Difference between revisions of "The Calculus of Parametric Equations"

Derivatives of Parametric Systems

Just as we are able to differentiate functions of ${\displaystyle x}$ , we are able to differentiate ${\displaystyle x}$ and ${\displaystyle y}$ , which are functions of ${\displaystyle t}$ . Consider:

${\displaystyle {\begin{aligned}x&=\sin(t)\\y&=t\end{aligned}}}$

We would find the derivative of ${\displaystyle x}$ with respect to ${\displaystyle t}$ , and the derivative of ${\displaystyle y}$ with respect to ${\displaystyle t}$ :

${\displaystyle {\begin{aligned}x'&=\cos(t)\\y'&=1\end{aligned}}}$

In general, we say that if

${\displaystyle {\begin{aligned}x&=x(t)\\y&=y(t)\end{aligned}}}$

then:

${\displaystyle {\begin{aligned}x'&=x'(t)\\y'&=y'(t)\end{aligned}}}$

It's that simple.

This process works for any amount of variables.

Slope of Parametric Equations

In the above process, ${\displaystyle x'}$ has told us only the rate at which ${\displaystyle x}$ is changing, not the rate for ${\displaystyle y}$ , and vice versa.
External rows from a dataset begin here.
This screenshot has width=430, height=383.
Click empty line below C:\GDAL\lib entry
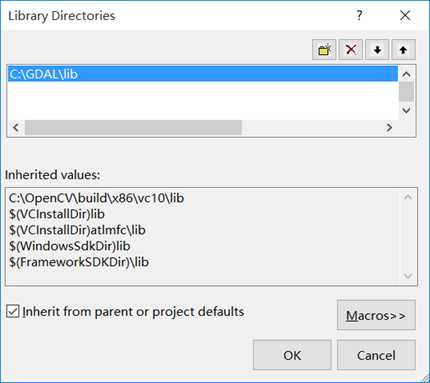point(203,89)
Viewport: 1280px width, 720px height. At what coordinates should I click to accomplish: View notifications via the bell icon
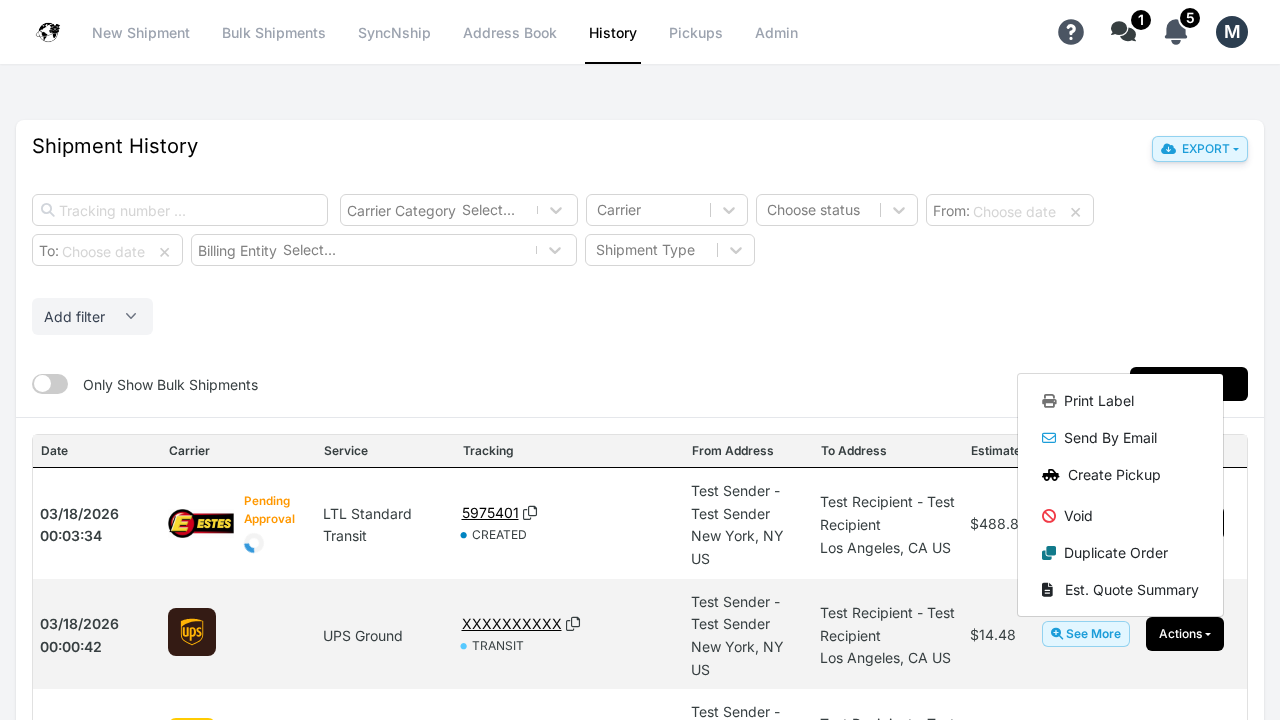tap(1175, 31)
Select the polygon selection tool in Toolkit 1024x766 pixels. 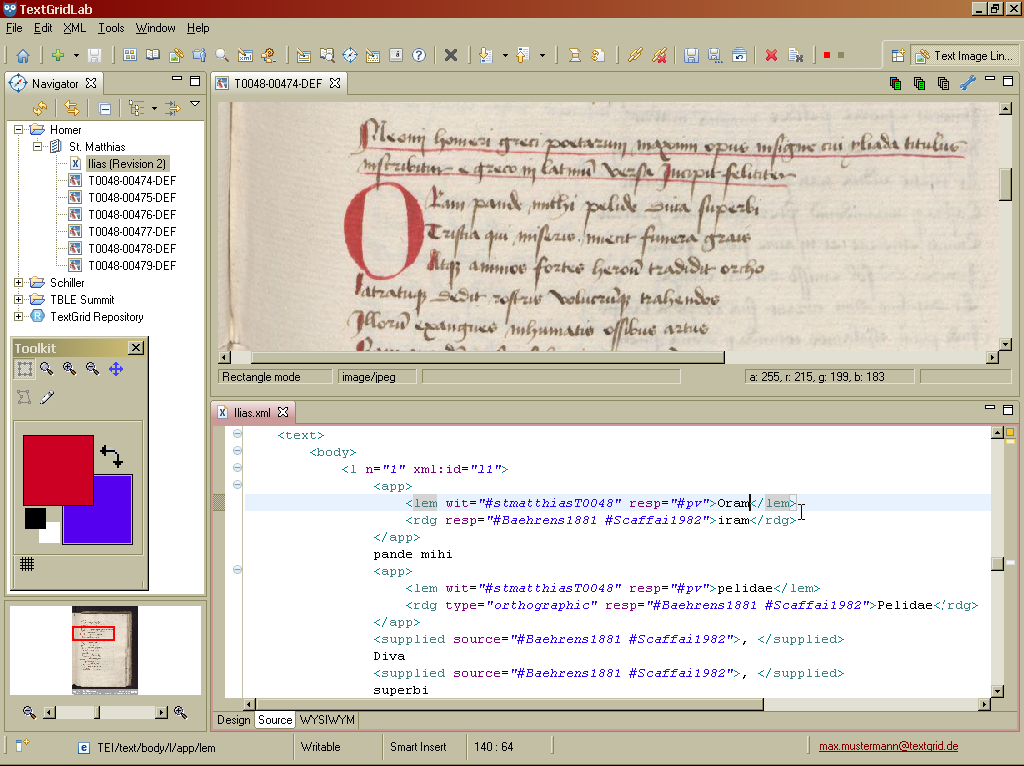click(24, 397)
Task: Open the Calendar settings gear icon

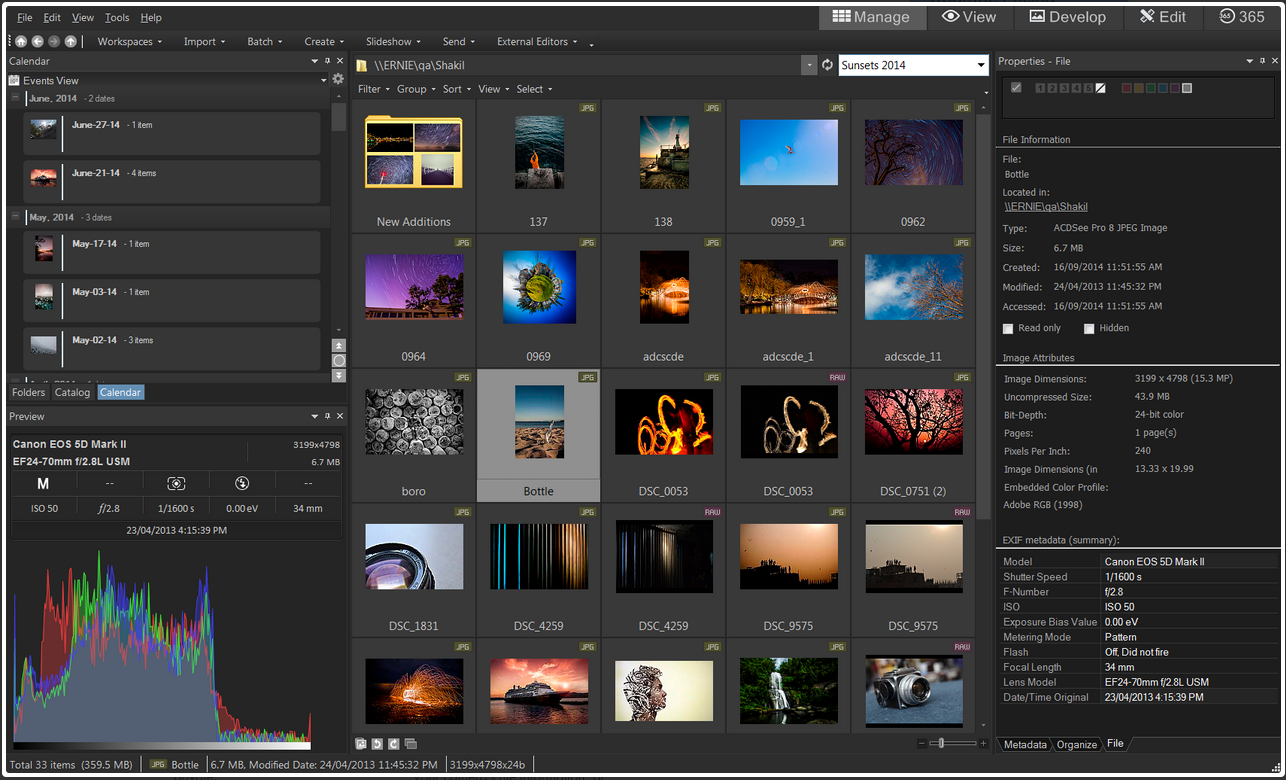Action: click(338, 80)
Neither is the slope.

In order to find the slope, we need something of the form ${\displaystyle {\frac {dy}{dx}}}$ .

We can discover a way to do this by simple algebraic manipulation:

${\displaystyle {\frac {y'}{x'}}={\frac {\frac {dy}{dt}}{\frac {dx}{dt}}}={\frac {dy}{dx}}}$

So, for the example in section 1, the slope at any time ${\displaystyle t}$ :

${\displaystyle {\frac {1}{\cos(t)}}=\sec(t)}$

In order to find a vertical tangent line, set the horizontal change, or ${\displaystyle x'}$ , equal to 0 and solve.

In order to find a horizontal tangent line, set the vertical change, or ${\displaystyle y'}$ , equal to 0 and solve.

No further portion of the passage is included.